Kena Gloeckner said that over the years there have been a number of agreements made between the cattle and sheep ranchers. For example, in 1963 in Dry Lake Valley the ranchers agreed that during winter grazing the sheep would remain on the east side and the cattle on the west side of the unfenced valley.

Gloeckner said the ranch manager denied allowing the SNWA Dry Lake ranch’s 6,000 sheep to encroach on range set aside for cattle and even onto fenced private land and reservoirs, but some of the sheep have GPS tracking collars that prove they did. The BLM had to force the sheep to be moved, she said, and other ranchers have had to hire expensive attorneys to challenge the SNWA.

Echoing the concerns of the retired controller, the rancher declared, “There is no way they can ever come close to making a profit on their ranch, because they are driving around in brand new pickups with tax exempt plates and they have a ranching manager.” According to TransparentNevada.com, that manager was paid more than $180,000 in salary and benefits in 2014.

“I don’t know if their goal is to put all the other ranchers out of business,” she said. “We all have vested water rights.
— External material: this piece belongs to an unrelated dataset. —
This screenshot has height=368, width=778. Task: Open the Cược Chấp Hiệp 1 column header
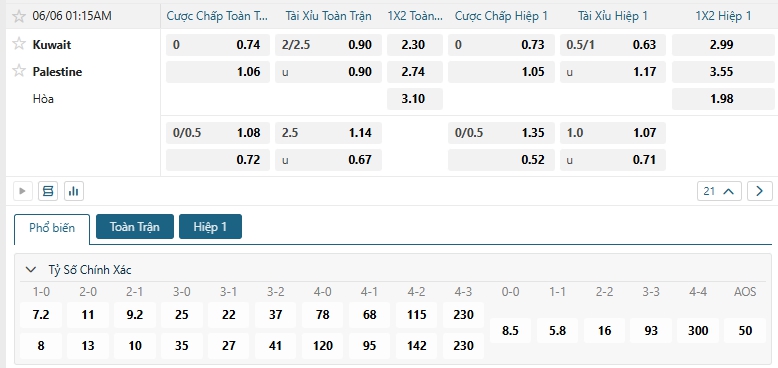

If the pipeline does go through and it interferes with those vested water rights? When we were at the water hearings that question came up.” She said the SNWA attorney replied the ranchers could take them to court.

“If the pipeline does drain our springs dry, ranchers don’t have the financial ability to fight someone like that,” she said.
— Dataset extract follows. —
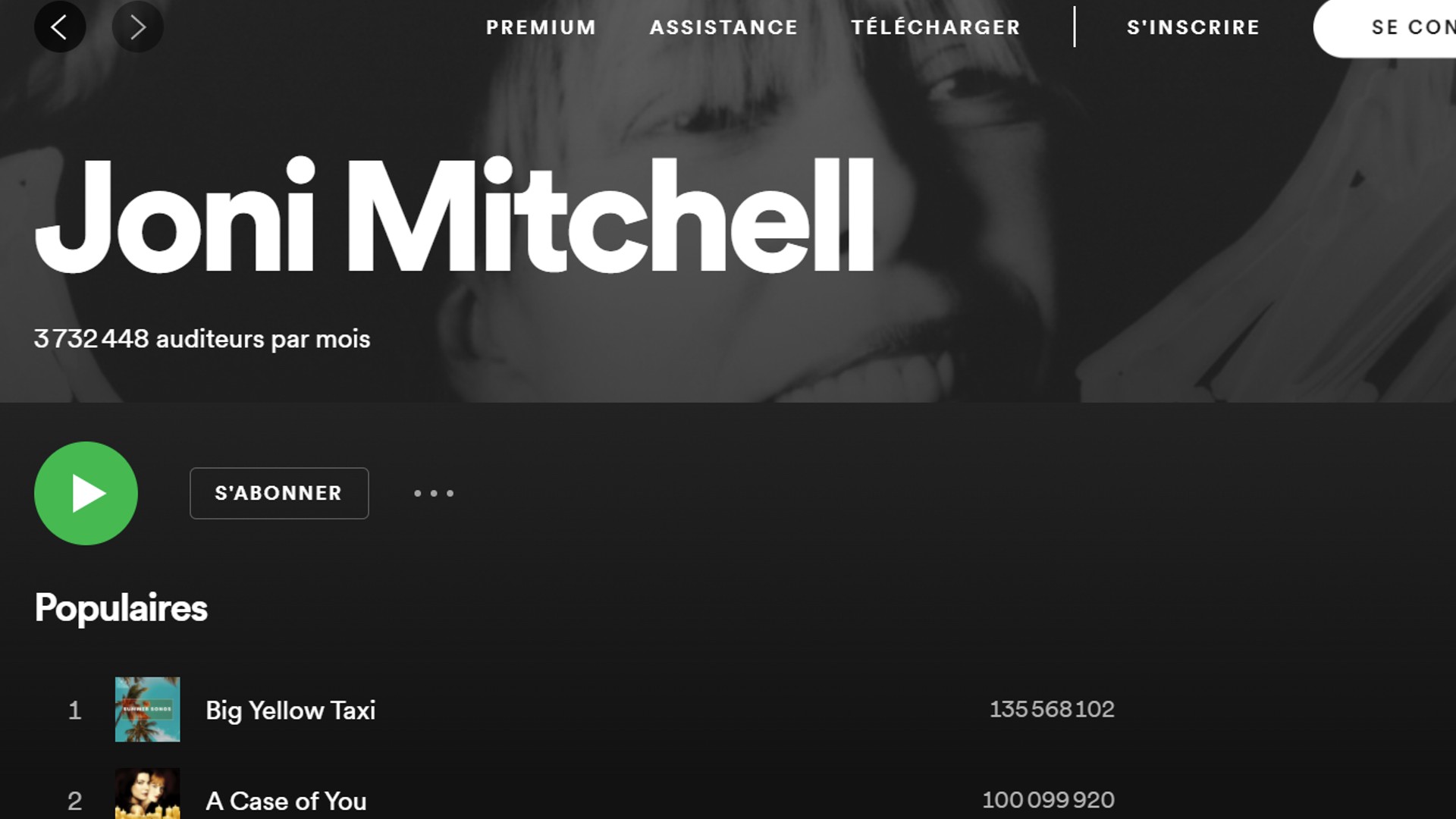The image size is (1456, 819).
Task: Follow the S'inscrire sign-up link
Action: (x=1193, y=27)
In 2009, the owner of Cave Valley Ranch did take the SNWA to court and won a $4 million judgment to compensate for potential loss of water rights.

So far the courts have blocked the water authority’s efforts to pipe rural groundwater to Las Vegas, saying monitoring and mitigation standards are inadequate. Should the project be built, it is estimated Las Vegas water rates would triple. The groundwater where the ranches are located could essentially dry up, according to studies by the U.S. Geological Survey, harming ranchers, farmers and wildlife.